[EXERCISE PASSAGE]
········

Traversal between shards
Traversal between shards

What you can do instead is use application-level sharding. This means the sharding occurs on the application side by using domain-specific knowledge. In other words, you split the data based on its kind, purpose, location it bounds to, etc.

Application-level sharding

Replication

You can also achieve scaling of your database by adding more copies of the database. These replicas then act as followers with a “read-only” access. The main benefits here are better performance, and eliminating single points of failure. Even if some replicas are down, you can access identical copies of your database.

Replication based on a master/slave protocol

Increasing the RAM or using cache sharding

A very simple way of scaling your graph database would be to increase your RAM. But this is not a feasible solution for large datasets.

An alternative is to implement cache sharding. To do that, you need to first replicate your database to multiple instances in the same cluster. Then, leveraging the application layer, you can route your workload to specific instances. For example, one instance for US customer-related queries and another for the EU ones. Important here is that, unlike in classical sharding, your entire database is in each database instance. You can still access data that is not on your instance’s cache, and it just takes longer. Every instance will shape its cache to adapt it to its own workload (US related data vs. EU related data), aiming to keep it “warm” to its local needs. In this way, your graph will be distributed in multiple warm caches of specialised and high-performing instances.

········

[DATA LISTING]

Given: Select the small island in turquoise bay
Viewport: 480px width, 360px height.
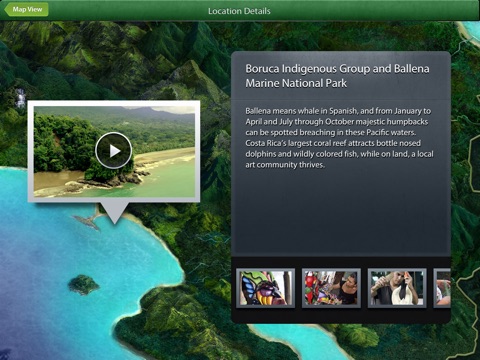Looking at the screenshot, I should 83,284.
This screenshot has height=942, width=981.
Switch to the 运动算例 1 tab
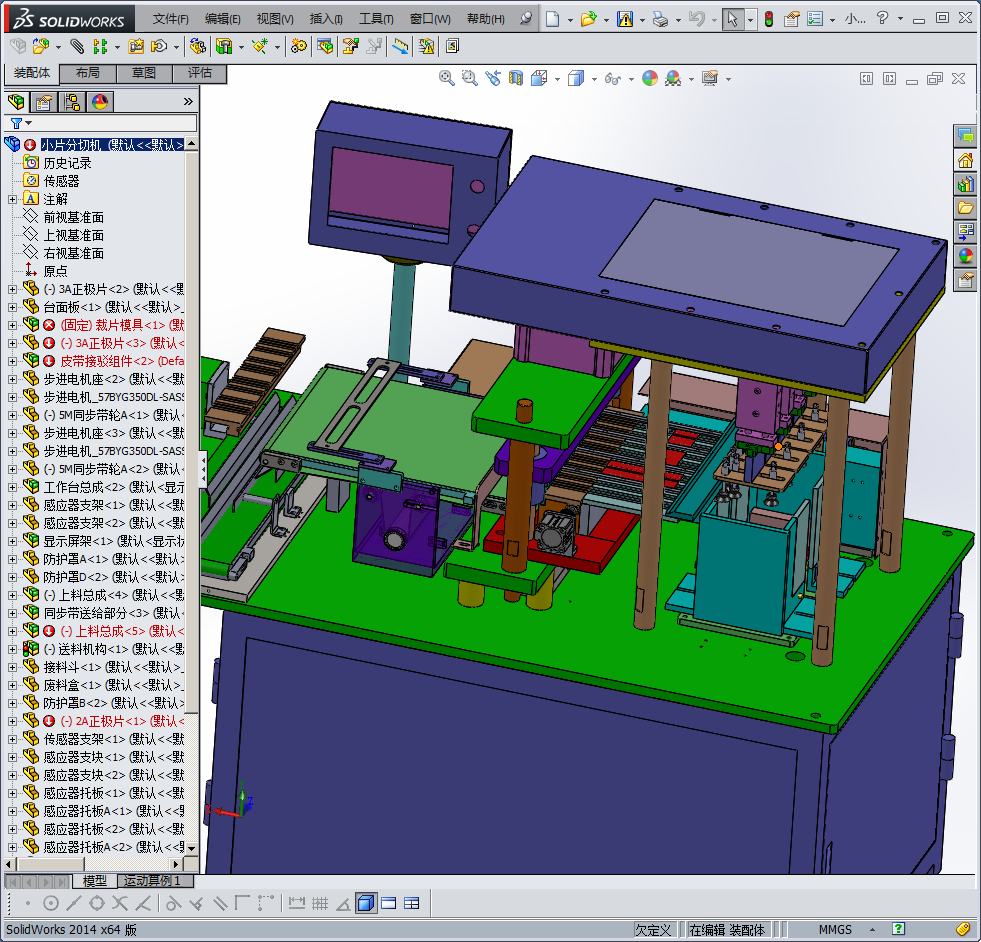[152, 881]
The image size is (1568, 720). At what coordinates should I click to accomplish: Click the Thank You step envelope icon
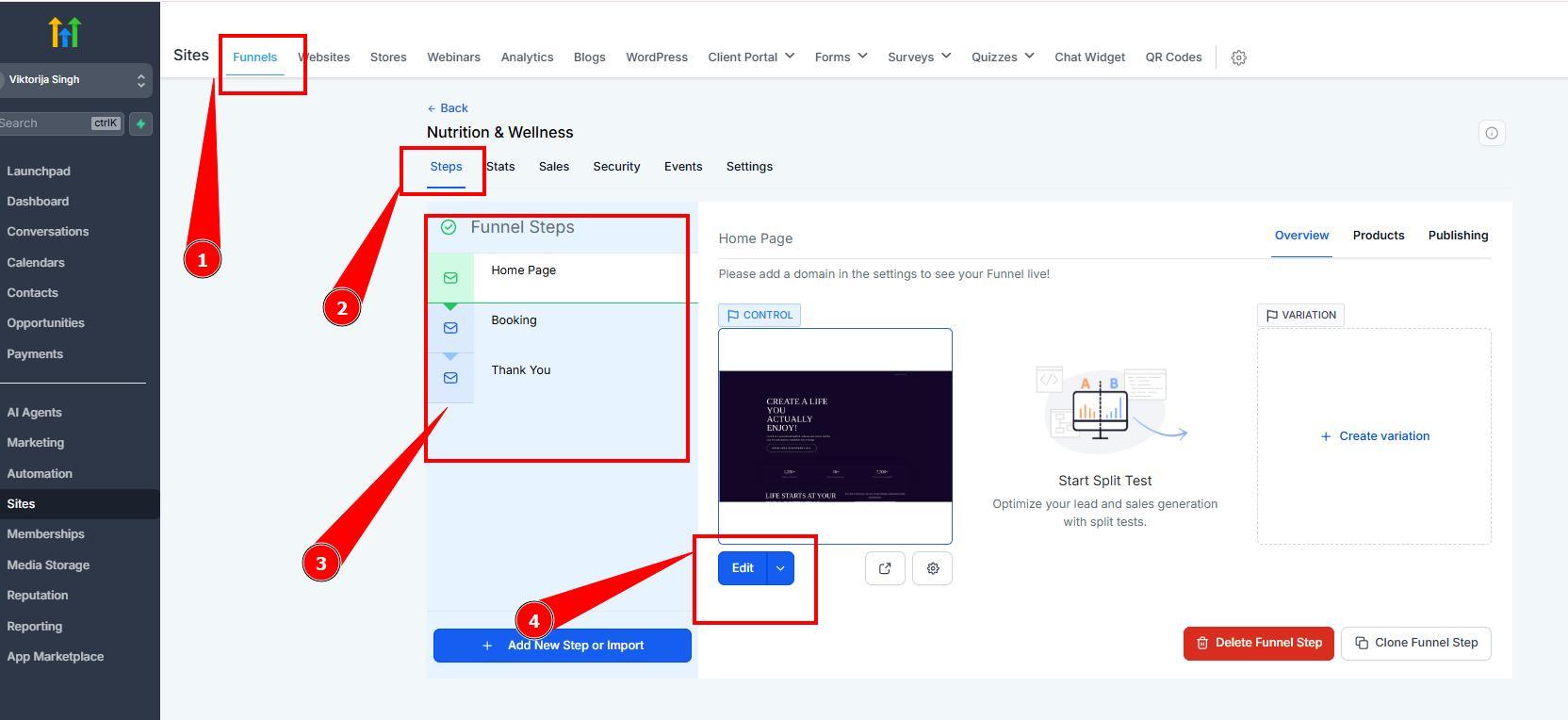pyautogui.click(x=450, y=378)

········

[TO DO]
1. In the passage on scaling graph databases, what does each database instance hold under cache sharding, unlike in classical sharding?
2. Carry on the passage on scaling graph databases from its last sentence.

[RESULTS IN ORDER]
1. Each instance holds the entire database.

2.
Native vs. non-native graph databases

This takeaway is simple. There are two types of graph databases. Native and non-native. Native are better.

Native graph databases are built for graphs, from graphs, with graphs in mind. They are straightforward, intuitive, and performant. They use a storage structure that naturally fits in the mathematical graph model, for example, adjacency list or matrix.

Non-native graph databases can never achieve the same level of speed, performance, and optimization. This is because they layer a graph API on top of a different database. Thus a translation between graph and non-graph structure has to occur every time.

When dealing with big data, you want to avoid any unnecessary time spent on translations. The large volume, velocity, and variety of big data are all reasons for which you should opt for a native graph database.

LPG

LPG stands for Labelled Property Graph. LPG is a perspective you can take when looking at Knowledge Graphs. An alternative would be RDF. My colleague Giuseppe compared RDF and LPG perspectives in more detail when graphs are used as knowledge repositories.

In LPG, nodes can have classes/labels – for example, a person or a song. Both nodes and relationships can have attributes. These attributes describe and provide more details on the entities.

In the picture below, you can see our famous song graph. Here you can see artists I seem to like/whose songs I have shared in the 30 day song challenge (Sasa is something like my nickname). The artists have attributes like name, inception year, and so on. The artists are connected to my Person node by a LIKES_ARTIST relationship. Note that as a best practice, the name of a relationship should reflect its direction. This relationship could also have attributes with e.g., a score from 1-10 based on how many songs from them I have shared.

Song graph

LPG allows projection, filtering, grouping, and counting – all useful in data analysis and exploration.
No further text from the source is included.